Friday, May 15, 2009

babies...

I am making baby shower invitations and part of me just wants to cry.  I mean, I am happy for my friend.  But every day I think about not being able to have kids.  I hate that CF takes that away from me--it is going to take my husband and also takes this dream away.  I will never have a baby shower (I didn't even have a wedding shower, but that is another story).  I will never been able to feel a baby inside me.  I will never be able to decorate a nursery or hear someone call me "mommy."  And you know what, that just sucks.  It is not fair, and quite frankly, I hate it.  


1 comment:

Amy said...

It does suck!

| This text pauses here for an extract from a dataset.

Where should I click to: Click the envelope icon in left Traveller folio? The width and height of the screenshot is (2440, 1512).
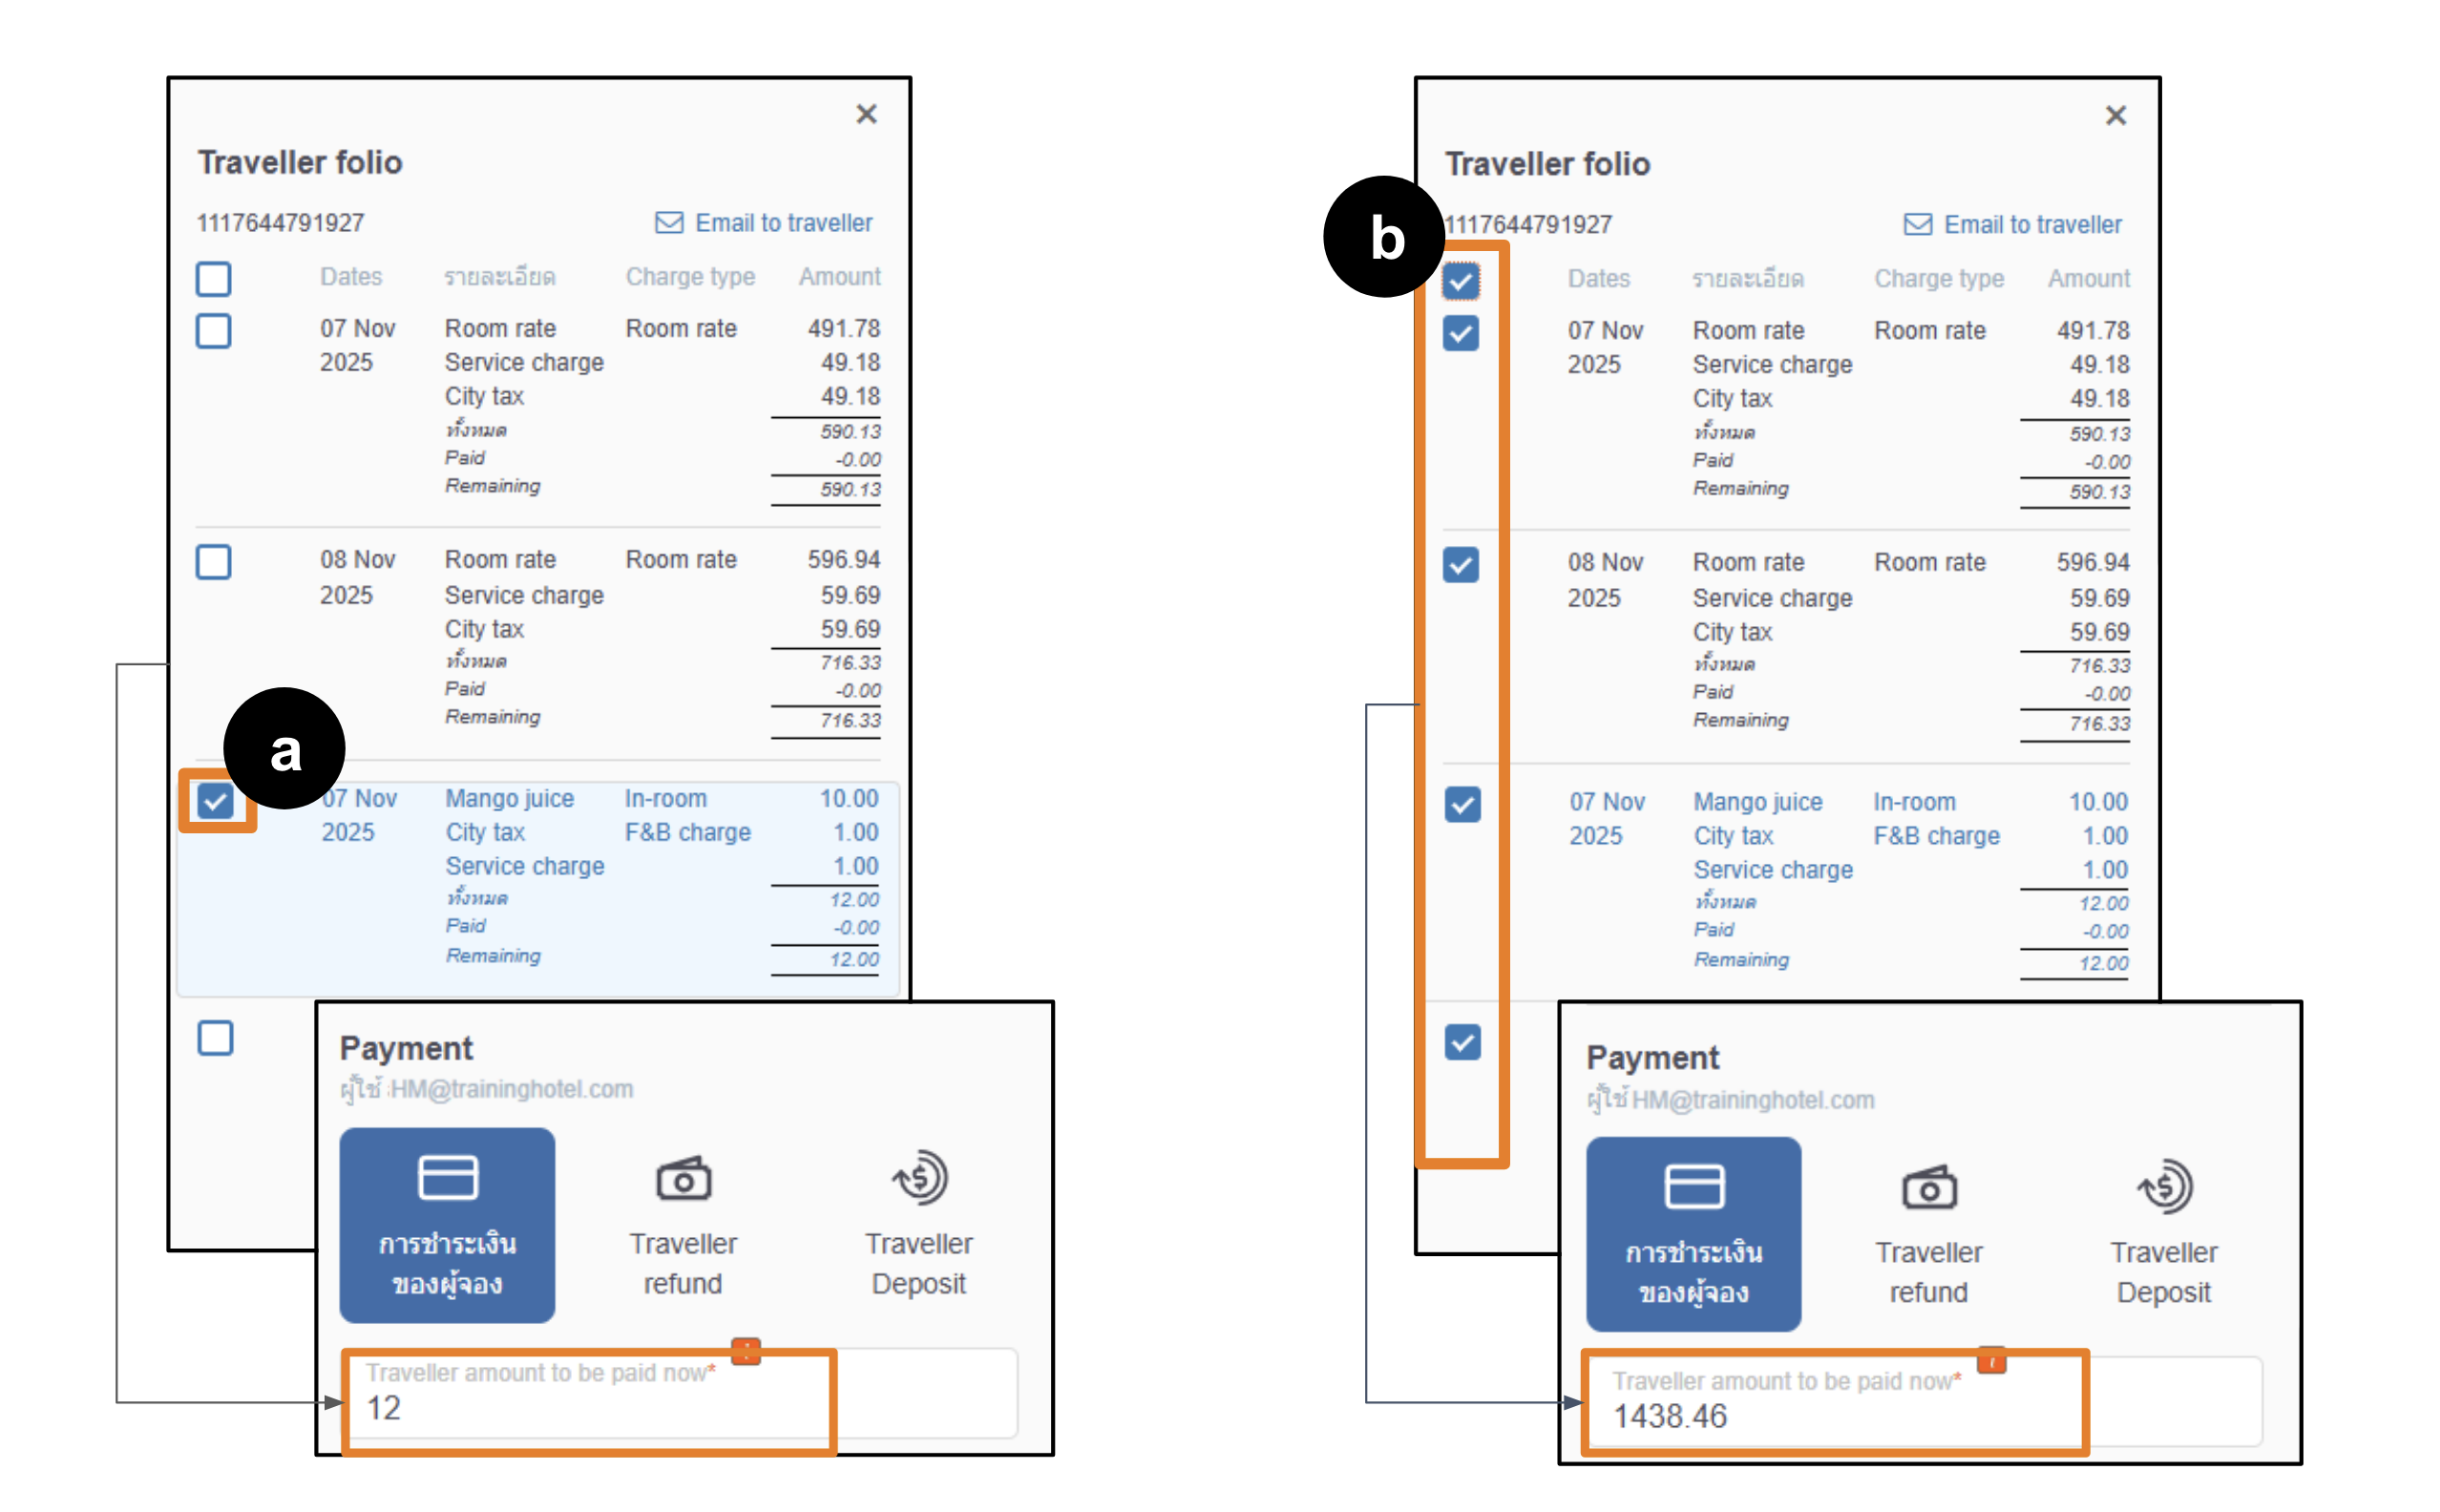coord(668,222)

I have taken a very long time to get to a point where I can accept that having babies is not in the cards for me. I think part of me is so obsessed with making baby hats (crochet) because of this fact. I still pine sometimes when I hear about someone else pregnant and I can't help but get teary eyed when someone talks so lovingly about their new baby. But I've realized that there are other things that can make me happy. And that sometimes just being a part of someone's journey is ALMOST as awesome as feeling it yourself.

And perhaps someday for you, you CAN have that feeling (yeah I get annoyed when people tell me this too haha). Crazy idea...have you ever thought about being a surrogate to someone who can't carry their own baby? I am sure giving the child up after birth is ridiculously hard but you would be able to feel and know the joys of pregnancy. Told you wacked idea haha!